Review: Vivien Horler
The Tattooist of Auschwitz, by Heather Morris (Zaffre/ Jonathan Ball)
I was having a meal at Spier a few years ago when a family settled near me. The party included an elderly woman, who reached out for something on the table.
As her sleeve slid up, I saw a set of numbers tattooed on her wrist. I stared, appalled. Could that really be a Holocaust tattoo? The woman was nicely dressed, a touch of gold jewellery, surrounded by her family – she could have been any pleasant middle-class grandma. And yet, as we sat on that green terrace restaurant in the sunshine, those numbers hinted at a ghastly past.
Now I know that the man who engraved those numbers on her wrist might have been Lale Sokolov, a Slovakian Jew who was one of the earliest inmates of Auschwitz, having arrived there in April 1942.
For nearly 50 years Sokolov kept silent about his wartime experiences. Even his son Gary, born in Australia in 1961, didn’t know the whole story.
Ironically, Sokolov had volunteered to work for the Germans, hoping his sacrifice would help protect the rest of his family. But it wasn’t long, travelling to Poland crammed into a cattle truck, before he began to realise the horror of what he had let himself in for.
When people arrived at Auschwitz they faced “selection” – the weak or sick or old were killed, and the young, healthy and strong were kept to work. On arrival they gave their names and addresses to clerks, and in turn were handed a slip of paper with a number.
They then moved to another table where these numbers were tattooed on to their arms. Sokolov was 32407.
In his first months at Auschwitz Sokolov was set to work in construction, building new camp huts. But shortly afterwards he came down with typhus, and was nursed back to health by Pepan, a French intellectual and the original Tätowierer or tattooist of Auschwitz. With the news that many more people were expected in the camp, Pepan persuaded the authorities that he needed an assistant, and Sokolov got the job. It had distinct benefits: he was given extra rations, his own room, and an official appointment as a member of the political wing of the SS. As noted in a BBC programme about Sokolov, he “lived a step further away from death than the other prisoners”.

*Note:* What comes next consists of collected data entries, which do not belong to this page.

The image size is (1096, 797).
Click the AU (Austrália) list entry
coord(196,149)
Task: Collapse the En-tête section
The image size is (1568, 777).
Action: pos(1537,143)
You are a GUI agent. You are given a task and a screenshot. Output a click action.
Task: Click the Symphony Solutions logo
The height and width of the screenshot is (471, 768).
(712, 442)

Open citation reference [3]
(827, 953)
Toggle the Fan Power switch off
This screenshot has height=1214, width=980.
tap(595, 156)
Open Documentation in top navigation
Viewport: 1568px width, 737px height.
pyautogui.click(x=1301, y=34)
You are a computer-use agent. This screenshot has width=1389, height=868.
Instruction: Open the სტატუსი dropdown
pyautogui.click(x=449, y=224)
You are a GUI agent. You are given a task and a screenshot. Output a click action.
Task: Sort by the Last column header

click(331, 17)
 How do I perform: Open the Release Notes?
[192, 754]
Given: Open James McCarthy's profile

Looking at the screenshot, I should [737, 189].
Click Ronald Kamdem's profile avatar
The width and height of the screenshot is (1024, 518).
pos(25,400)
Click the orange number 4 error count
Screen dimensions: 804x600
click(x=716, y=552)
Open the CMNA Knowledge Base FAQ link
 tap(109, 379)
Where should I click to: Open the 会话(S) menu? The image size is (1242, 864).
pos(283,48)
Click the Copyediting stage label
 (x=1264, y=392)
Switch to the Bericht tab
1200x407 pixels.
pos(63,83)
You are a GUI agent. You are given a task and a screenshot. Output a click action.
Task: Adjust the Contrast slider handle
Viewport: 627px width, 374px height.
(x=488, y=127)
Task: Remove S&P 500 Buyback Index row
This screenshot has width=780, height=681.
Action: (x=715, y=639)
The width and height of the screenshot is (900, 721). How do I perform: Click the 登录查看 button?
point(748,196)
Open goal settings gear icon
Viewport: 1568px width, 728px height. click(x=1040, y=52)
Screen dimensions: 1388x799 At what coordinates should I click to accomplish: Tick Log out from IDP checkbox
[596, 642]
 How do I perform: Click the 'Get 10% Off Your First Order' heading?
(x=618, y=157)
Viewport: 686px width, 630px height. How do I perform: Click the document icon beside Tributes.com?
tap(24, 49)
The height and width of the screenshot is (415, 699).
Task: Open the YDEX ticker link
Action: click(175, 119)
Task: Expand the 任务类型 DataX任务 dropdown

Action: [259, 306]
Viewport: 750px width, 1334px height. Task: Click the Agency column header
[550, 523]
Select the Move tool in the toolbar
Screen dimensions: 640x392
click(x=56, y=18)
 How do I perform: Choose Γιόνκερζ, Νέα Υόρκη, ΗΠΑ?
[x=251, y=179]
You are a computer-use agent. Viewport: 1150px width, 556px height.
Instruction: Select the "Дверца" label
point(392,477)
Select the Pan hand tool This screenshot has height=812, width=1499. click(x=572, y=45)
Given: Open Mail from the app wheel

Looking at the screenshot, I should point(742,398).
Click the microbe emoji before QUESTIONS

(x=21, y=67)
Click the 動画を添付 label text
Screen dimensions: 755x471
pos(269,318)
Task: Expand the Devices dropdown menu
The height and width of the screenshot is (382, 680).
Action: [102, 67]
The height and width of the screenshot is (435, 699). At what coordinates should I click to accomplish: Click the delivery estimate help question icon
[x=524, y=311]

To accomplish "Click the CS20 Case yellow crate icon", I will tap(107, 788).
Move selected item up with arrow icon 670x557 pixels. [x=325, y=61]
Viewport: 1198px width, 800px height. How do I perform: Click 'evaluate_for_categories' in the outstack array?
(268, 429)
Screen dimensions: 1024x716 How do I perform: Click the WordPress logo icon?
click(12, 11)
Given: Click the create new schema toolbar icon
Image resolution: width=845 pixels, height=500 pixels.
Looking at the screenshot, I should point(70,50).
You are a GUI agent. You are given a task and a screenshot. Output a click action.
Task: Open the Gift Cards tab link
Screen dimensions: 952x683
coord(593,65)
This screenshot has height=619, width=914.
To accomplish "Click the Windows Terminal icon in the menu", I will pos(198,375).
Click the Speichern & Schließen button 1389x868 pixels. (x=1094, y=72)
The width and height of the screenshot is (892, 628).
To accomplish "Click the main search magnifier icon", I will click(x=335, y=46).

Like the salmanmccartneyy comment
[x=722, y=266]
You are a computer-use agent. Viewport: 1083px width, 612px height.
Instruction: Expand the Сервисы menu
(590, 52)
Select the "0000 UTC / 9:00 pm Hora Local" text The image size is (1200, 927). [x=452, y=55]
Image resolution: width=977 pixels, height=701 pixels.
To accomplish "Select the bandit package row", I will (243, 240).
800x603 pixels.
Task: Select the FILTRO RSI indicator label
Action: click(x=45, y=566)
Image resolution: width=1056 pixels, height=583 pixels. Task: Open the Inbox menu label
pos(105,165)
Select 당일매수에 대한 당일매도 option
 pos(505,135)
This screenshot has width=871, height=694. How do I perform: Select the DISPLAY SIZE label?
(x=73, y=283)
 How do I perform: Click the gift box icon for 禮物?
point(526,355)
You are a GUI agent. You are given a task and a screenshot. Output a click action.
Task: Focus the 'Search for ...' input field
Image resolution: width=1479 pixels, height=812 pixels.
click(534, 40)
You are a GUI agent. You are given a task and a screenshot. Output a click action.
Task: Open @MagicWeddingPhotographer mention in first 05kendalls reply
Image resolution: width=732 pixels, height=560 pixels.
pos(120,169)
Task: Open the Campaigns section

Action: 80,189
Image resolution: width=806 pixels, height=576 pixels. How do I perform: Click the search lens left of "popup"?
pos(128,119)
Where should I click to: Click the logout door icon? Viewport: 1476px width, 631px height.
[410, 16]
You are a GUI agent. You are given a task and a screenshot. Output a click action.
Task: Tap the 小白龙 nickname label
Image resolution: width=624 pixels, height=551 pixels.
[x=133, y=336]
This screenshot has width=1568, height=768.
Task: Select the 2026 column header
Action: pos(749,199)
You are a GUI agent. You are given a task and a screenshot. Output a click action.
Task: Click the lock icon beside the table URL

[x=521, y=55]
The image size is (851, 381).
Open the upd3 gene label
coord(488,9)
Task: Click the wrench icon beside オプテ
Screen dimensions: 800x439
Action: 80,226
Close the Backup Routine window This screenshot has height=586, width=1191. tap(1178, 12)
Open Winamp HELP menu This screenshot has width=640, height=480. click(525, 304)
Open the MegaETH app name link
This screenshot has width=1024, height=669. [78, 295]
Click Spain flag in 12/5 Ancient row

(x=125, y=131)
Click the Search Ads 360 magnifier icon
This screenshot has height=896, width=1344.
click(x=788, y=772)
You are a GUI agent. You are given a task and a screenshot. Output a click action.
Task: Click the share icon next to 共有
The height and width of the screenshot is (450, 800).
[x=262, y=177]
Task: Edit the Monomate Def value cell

He did not like his job – Jewish tradition disapproves of tattoos, and Sokolov felt he was defiling people’s bodies. But Pepan persuaded him that whatever he did for the Nazis, building huts or tattooing wrists, he was going to do some of their dirty work. At least he could try to be gentle. But a month or so later he was horrified when a group of young girls had to be tattooed.
Sokolov had already seen enough casual murder in the camp to know that he had to do as he was told or face death. A girl approached and handed him her slip, and he pressed the needle into her skin. Blood oozed.
But when he had done the deed, he looked into her eyes. Later, he would say in an interview, that as he tattooed her number on to her wrist, she tattooed that same number on to his heart.
And so began an extraordinary love story between Sokolov and Gita, also Slovakian. Sokolov believed he had a responsibility to survive, and with Gita, he was now determined they would both go on to have a life together after the war. Because he got extra rations, he was able to share food, some with his former hut mates, some with Gita and her friends, and later with a large group of Roma who were sent into his new block.
The Tattooist of Auschwitz is described as a novel, but it is based on the true story of Sokolov and Gita, and is the result of hundreds of hours of interviews Heather Morris had with Sokolov after Gita’s death. Morris then got Sokolov’s account fact-checked against the available documentary evidence, and corroborated by the couple’s son Gary.
It is an extraordinary tale of quiet defiance, luck, determination and love.
- This review appeared in Weekend Argus on Sunday on March 4, 2018.